Les allées sombres du domaine. Arrêts tous les dix pas : enlacements, mains sous la robe, doigts sous son tee-shirt. Son cœur bat sourd contre mon oreille. Ma main presse sa bosse. Rotondes près des courts de tennis. Projecteurs diffusent une lueur bleutée. Bouches soudées, chemisier arraché, soutif dégraffé. Son sexe : long, mince, gland énorme comme un bilboquet. Je ris dedans. Nus, je frotte mes seins sur son torse imberbe. Il titille partout : langue sur nichons, mains folles. Sa queue brûlante dans ma raie. Je tortille, il pétrit mes seins.
L’Explosion : baise viscérale et disparition sans regrets
Je saisis sa verge, il doigte mon clito. Montée fulgurante. Il tétanise, éjacule en huit jets violents. Sperme gicle sur ma hanche, dégouline cuisse. Frustration, surprise. Il essuie, m’embrasse. ‘T’excites trop.’ Sa queue ramollie chauffe mon pubis. Câlins, langue fouille ma bouche. Il durcit vite. ‘Suce-moi.’ ‘Jamais fait.’ Il étale coussins sur banc. Je m’allonge. Langue sur tétons, ventre. Vers mon sexe. Panique : pas fraîche, mouillée depuis des heures. Je serre cuisses. ‘J’ai envie… Viens !’ Il pèse, je guide sa bite. Genoux à épaules, je m’ouvre. Pénétration lente, lubrifiée. À la garde. Immobiles, spasmes délicieux.
Va-et-vient amplifié. Gland repasse mon anneau, succions humides. Il enfle dans mon ventre. Pivot de mon monde. ‘T’es bien ?’ ‘Oui… Profite longtemps.’ Course de fond : claques ventres, bourses sur périnée, seins qui sautent. Transpi perle. Je rattrape sa queue échappée. ‘Maintenant… Mets-m’en plein !’ Orgasme me secoue. Il continue, je jouis encore. Gémissements perdus dans la nuit. Il gronde, gicle dedans. Larmes de joie. Son sexe pulse encore en moi.

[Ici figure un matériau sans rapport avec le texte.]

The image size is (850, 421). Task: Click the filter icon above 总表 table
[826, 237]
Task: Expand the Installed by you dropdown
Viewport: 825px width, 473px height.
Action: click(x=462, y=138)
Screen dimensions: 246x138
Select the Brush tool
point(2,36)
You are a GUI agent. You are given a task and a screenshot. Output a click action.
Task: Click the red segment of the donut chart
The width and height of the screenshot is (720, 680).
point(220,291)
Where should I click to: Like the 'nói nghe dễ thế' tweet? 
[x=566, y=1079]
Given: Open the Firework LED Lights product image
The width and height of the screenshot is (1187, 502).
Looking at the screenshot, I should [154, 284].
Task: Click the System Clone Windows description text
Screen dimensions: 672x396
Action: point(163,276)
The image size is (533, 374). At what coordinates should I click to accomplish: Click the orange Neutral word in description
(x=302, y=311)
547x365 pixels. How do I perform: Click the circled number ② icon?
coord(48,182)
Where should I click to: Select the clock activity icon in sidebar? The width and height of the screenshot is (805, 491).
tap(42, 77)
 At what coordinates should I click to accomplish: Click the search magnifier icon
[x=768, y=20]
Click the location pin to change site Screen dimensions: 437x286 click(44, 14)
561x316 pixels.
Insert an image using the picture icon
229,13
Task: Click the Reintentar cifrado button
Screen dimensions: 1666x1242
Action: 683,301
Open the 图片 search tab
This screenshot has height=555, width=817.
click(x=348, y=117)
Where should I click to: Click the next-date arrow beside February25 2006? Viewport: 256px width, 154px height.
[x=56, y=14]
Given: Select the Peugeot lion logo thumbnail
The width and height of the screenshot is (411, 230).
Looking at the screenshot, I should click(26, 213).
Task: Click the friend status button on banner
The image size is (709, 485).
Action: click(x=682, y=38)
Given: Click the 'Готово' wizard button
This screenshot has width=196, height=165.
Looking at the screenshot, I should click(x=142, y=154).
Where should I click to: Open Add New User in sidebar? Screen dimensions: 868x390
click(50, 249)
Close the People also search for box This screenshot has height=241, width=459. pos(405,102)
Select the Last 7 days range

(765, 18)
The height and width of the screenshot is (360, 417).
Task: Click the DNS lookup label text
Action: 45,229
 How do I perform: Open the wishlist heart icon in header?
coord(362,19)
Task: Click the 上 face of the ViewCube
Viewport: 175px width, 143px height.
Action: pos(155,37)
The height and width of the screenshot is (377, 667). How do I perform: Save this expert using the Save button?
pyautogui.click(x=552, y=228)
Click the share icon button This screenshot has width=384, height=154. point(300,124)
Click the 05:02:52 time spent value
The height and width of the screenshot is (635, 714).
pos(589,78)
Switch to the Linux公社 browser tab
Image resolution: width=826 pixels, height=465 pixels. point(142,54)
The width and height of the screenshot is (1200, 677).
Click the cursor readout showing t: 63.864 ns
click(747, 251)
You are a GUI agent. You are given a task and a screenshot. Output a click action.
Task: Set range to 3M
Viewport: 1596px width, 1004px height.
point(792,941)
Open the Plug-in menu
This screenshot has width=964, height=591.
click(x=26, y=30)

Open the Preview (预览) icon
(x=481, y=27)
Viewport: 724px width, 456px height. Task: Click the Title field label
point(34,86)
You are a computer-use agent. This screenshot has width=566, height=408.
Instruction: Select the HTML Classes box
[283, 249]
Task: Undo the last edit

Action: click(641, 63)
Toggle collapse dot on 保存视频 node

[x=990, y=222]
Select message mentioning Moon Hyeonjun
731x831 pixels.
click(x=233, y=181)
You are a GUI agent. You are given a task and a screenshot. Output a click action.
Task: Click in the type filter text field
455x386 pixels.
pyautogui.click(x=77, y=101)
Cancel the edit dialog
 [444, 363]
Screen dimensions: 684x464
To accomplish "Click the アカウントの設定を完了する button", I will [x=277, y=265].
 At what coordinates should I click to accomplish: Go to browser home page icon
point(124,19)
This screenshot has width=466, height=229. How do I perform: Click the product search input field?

Aube pointe. On se rhabille, sueur froide sur peau. Jamais revus. Vie reprend : valise bouclée, mobil-home rendu. Je repars anonyme, corps éveillé. Regret de ne pas l’avoir sucé, léché partout. Mais il m’a initiée. Désormais, je prends tout : bites, langues, femmes. Provence, merci pour ce feu.